=== Source text ===

Pot papers

Ngaio Bealum is a Sacramento comedian, activist and marijuana expert. Email him questions at ask420@newsreview.com.

Gov. Jerry Brown has finally signed the new medical marijuana regulations into law. What happens next?

—Willy Wonky

Chaos. Perdition, Cats sleeping with dogs and riots in the streets. Psych! These rules will create a huge demand for lawyers and consultants, but the game won’t change much. People who don’t want to be involved in the medical cannabis industry can still grow marijuana for their personal needs. Folks who want to sell weed will have to sign up and pay fees and be regulated. You know, like any other industry in America.

It gets a little complicated because there are like 17 different classifications of licenses (http://tinyurl.com/ncof3l7). One of the goals of the new law is to keep marijuana businesses from becoming huge monopolies, so they have it set up like Washington, where you can either be a grower, a processor or a distributor. This will make it difficult for some clubs that have full vertical integration (they grow and sell their own cannabis), but I am sure a competent lawyer can show them a way through the various hoops and pitfalls.

The bottom line: This is what we wanted. We need regulations, and while these rules aren’t perfect, neither are they permanent. As long as we stay vigilant and work with our advocates, lobbyists and elected officials, we can continue to create fantastic cannabis regulations for the benefit of all involved. I know it’s not the marijuana nirvana we have all dreamed about, but these are steps in the right direction. And, if we do it right, all these rules will be gone and replaced with new rules for full-on recreational cannabis legalization in 2016! (I think the activists want us to say “adult use” instead of “recreational,” but whatever.) The battle is not over, and weed is still winning.

I need some paper made from my hemp. Can’t make any myself, my blender does not work.

—KB (Not the same KB as last week)

Sorry to hear about your blender. Good idea, though. An acre of hemp produces four times more usable fiber than an acre of wood, and you don’t have to cut down our ancient and beautiful forests to do it. In fact, my homie Doug Fine (on Twitter @organiccowboy) just harvested a bunch of legal hemp up in Oregon state. I think Kentucky has a hemp harvest this year, as does Minnesota along with a few folks in Colorado also. This is great for farmers and great for America. Hemp is an amazing and versatile plant. The stalks and seeds from a hemp plant can create just about anything the petrochemical companies can concoct, and do it without messing up the environment. Hemp is naturally pest resistant, so you don’t need lots of pesticides (save the bees!), and hemp doesn’t leach nutrients from the dirt like some other plants (looking at you, cotton). We need to grow hemp again in America.

=== The data ===

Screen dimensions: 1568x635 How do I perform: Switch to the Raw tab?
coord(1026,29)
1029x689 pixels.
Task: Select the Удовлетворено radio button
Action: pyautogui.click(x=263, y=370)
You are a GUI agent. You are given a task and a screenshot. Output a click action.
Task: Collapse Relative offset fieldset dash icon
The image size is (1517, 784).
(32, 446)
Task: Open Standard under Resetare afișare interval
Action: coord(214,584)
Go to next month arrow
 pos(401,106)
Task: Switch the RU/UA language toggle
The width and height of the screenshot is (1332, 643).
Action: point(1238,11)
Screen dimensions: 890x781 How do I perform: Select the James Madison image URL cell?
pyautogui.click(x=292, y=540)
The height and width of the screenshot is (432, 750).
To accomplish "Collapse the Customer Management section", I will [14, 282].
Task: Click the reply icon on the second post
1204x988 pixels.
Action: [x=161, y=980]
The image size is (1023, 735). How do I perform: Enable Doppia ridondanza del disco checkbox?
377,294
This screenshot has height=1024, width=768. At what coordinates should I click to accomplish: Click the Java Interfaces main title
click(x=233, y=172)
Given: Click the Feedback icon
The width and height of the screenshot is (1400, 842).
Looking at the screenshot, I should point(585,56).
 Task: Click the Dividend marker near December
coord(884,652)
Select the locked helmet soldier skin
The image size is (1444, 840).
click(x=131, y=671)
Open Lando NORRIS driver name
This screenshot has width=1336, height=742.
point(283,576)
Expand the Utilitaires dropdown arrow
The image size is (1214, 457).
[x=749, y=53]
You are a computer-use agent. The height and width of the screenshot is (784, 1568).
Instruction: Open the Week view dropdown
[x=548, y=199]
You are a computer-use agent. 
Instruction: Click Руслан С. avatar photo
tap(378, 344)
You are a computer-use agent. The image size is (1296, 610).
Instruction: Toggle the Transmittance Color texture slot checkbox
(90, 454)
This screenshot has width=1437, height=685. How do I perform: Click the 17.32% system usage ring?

===

Task directions: Retype everything in the marijuana advice column above from "Gov. Jerry Brown" down to "industry in America.".

Exercise solution:
Gov. Jerry Brown has finally signed the new medical marijuana regulations into law. What happens next?

—Willy Wonky

Chaos. Perdition, Cats sleeping with dogs and riots in the streets. Psych! These rules will create a huge demand for lawyers and consultants, but the game won’t change much. People who don’t want to be involved in the medical cannabis industry can still grow marijuana for their personal needs. Folks who want to sell weed will have to sign up and pay fees and be regulated. You know, like any other industry in America.